BEGIN
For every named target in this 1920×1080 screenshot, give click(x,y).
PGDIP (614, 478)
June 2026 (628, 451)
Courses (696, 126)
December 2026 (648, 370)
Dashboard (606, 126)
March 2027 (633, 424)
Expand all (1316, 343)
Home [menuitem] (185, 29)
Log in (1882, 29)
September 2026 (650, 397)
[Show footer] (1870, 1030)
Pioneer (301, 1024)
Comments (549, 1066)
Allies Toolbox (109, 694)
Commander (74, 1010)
END
Description of the task
Each record above must be output without any alteration.

Response area
For every named target in this 1920×1080 screenshot, give click(x,y).
PGDIP (614, 478)
June 2026 (628, 451)
Courses (696, 126)
December 2026 (648, 370)
Dashboard (606, 126)
March 2027 (633, 424)
Expand all (1316, 343)
Home [menuitem] (185, 29)
Log in (1882, 29)
September 2026 (650, 397)
[Show footer] (1870, 1030)
Pioneer (301, 1024)
Comments (549, 1066)
Allies Toolbox (109, 694)
Commander (74, 1010)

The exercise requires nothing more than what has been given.